→ **Supplied material**:
Segment Open

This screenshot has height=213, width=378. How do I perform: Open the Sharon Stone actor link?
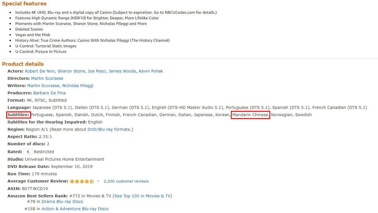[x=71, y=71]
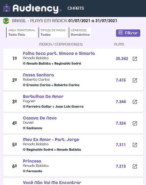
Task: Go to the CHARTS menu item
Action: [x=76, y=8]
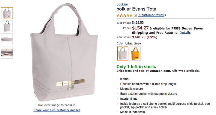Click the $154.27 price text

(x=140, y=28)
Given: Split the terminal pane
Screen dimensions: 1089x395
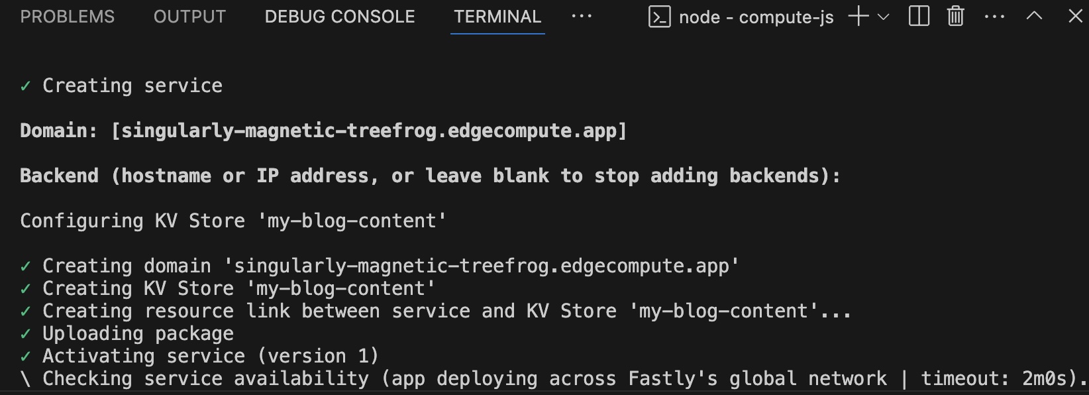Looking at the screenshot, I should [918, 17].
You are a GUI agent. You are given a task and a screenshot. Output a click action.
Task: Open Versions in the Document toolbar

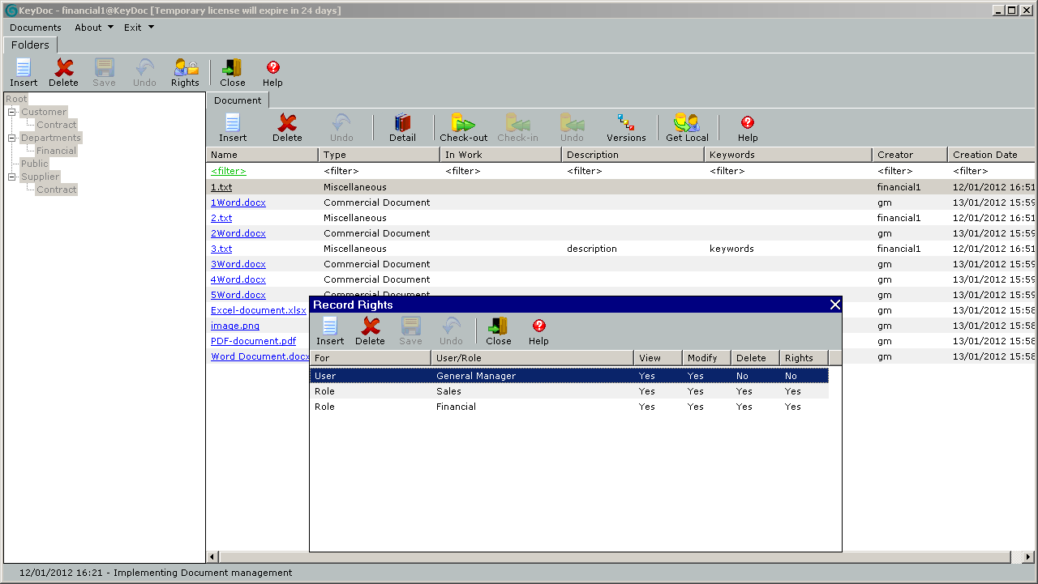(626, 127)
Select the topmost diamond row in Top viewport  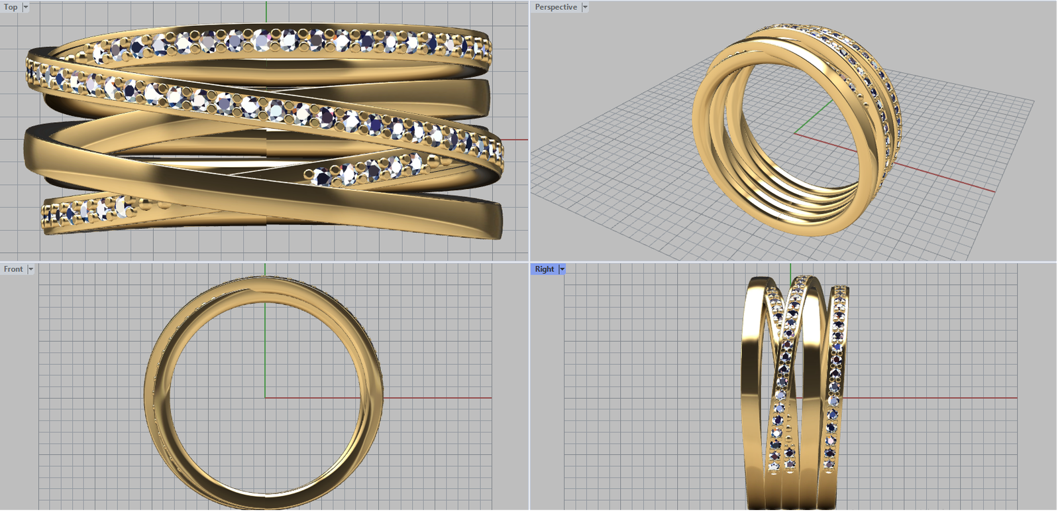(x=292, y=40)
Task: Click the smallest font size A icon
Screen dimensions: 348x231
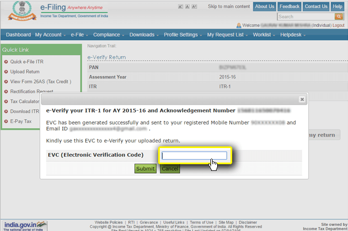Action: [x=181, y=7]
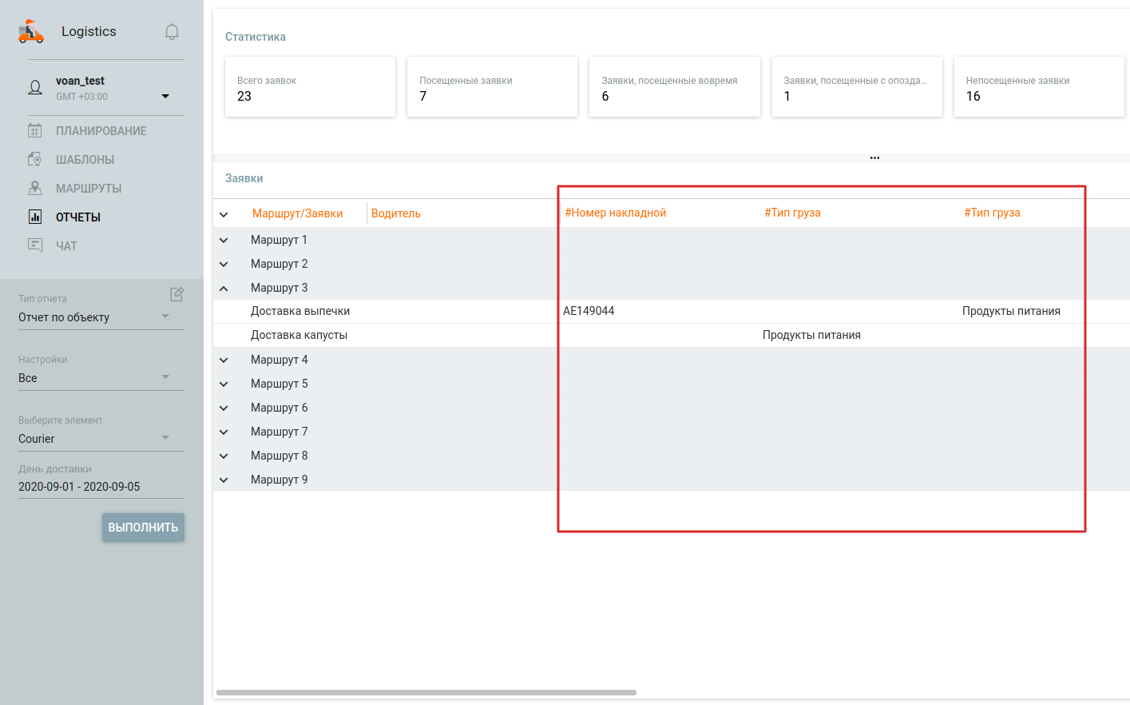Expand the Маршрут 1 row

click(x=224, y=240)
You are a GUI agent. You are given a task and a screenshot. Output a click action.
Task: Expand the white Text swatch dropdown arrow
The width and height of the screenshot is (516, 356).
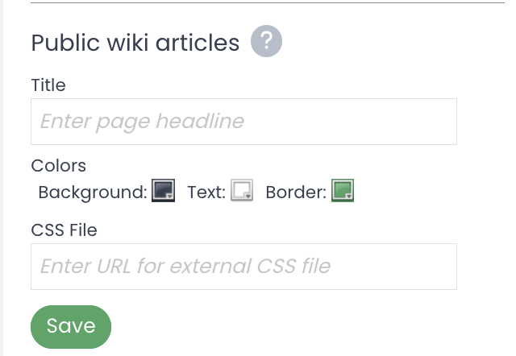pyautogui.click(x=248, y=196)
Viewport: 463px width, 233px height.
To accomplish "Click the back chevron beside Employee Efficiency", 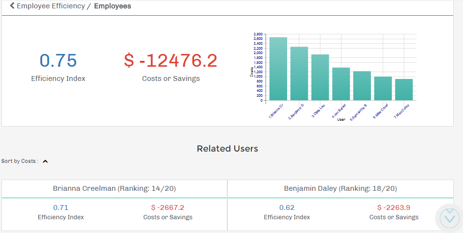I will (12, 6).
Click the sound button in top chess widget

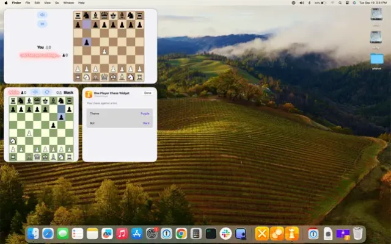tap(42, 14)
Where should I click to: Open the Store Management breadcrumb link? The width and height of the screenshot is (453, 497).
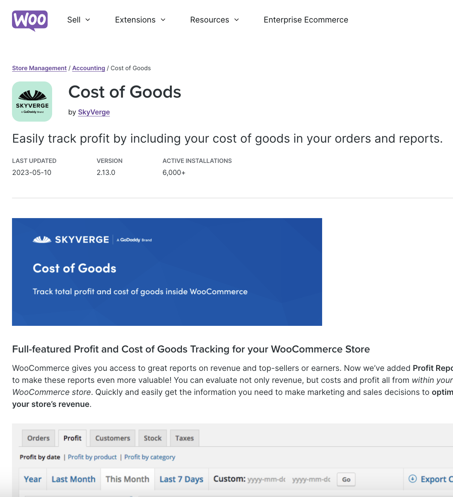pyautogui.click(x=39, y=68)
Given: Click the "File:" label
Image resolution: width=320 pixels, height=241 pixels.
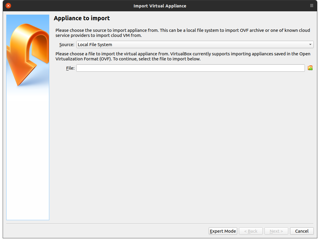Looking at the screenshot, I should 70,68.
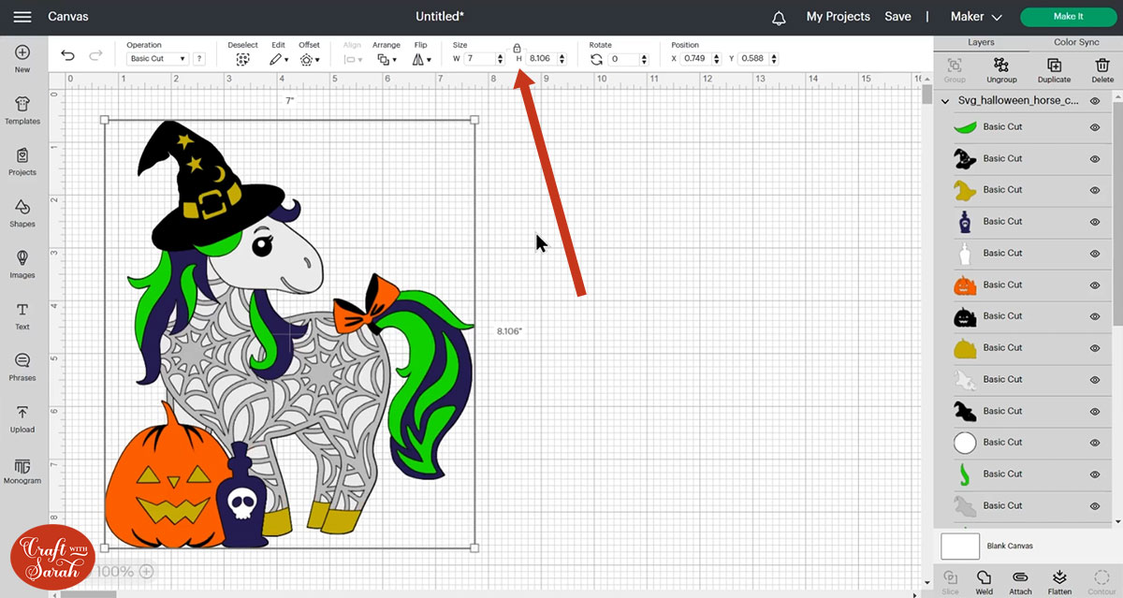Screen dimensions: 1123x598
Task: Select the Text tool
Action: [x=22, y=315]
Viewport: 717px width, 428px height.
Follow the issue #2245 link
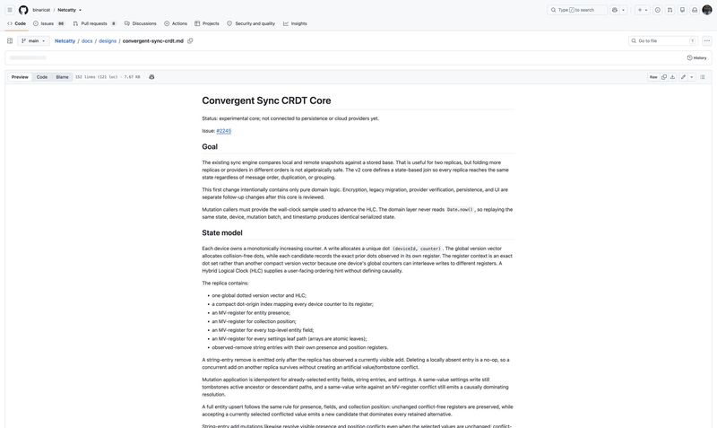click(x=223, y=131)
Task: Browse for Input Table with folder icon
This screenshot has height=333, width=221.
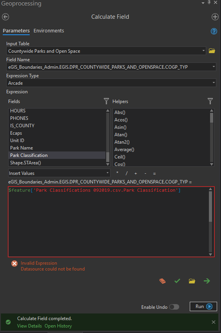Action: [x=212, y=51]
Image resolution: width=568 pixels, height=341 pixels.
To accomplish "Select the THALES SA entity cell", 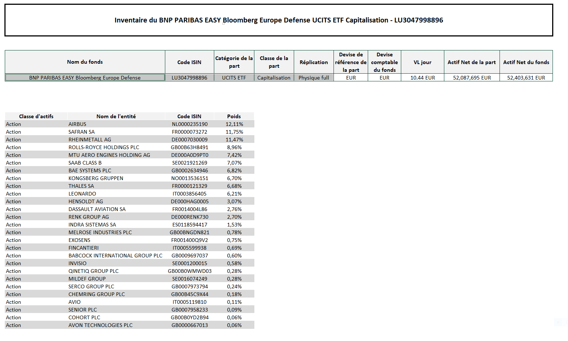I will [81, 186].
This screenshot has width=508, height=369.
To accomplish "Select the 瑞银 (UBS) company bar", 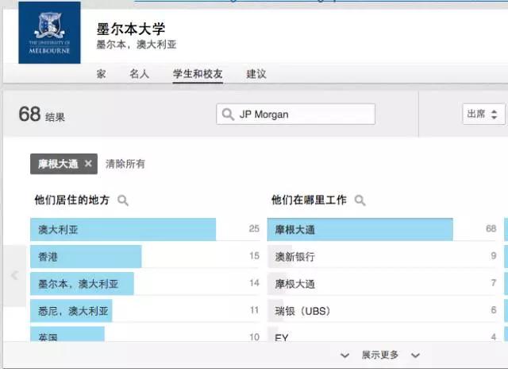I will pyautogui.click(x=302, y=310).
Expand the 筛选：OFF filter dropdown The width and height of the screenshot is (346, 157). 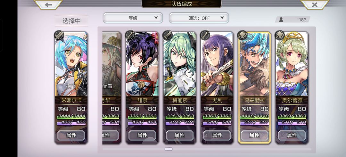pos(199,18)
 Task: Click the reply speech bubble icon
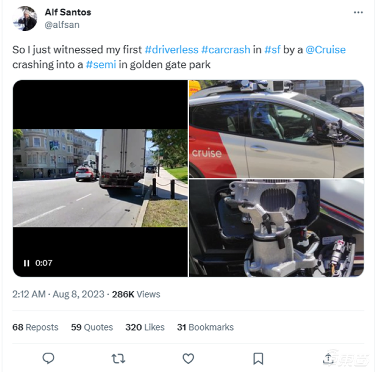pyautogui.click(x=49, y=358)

Segment Closed

→ **Requirement**:
Your reply is to be an exact repeat of the listing above from the line holding "Task: Click the smallest font size A icon" down to the line holding "Task: Expand the", ends included, pictures excluded.

→ **Output of the exercise**:
Task: Click the smallest font size A icon
Screen dimensions: 348x231
Action: [x=181, y=7]
Expand the Маршрут 1 row

click(x=224, y=240)
You are a GUI agent. You are given a task and a screenshot. Output a click action.
Task: Expand the white Text swatch dropdown arrow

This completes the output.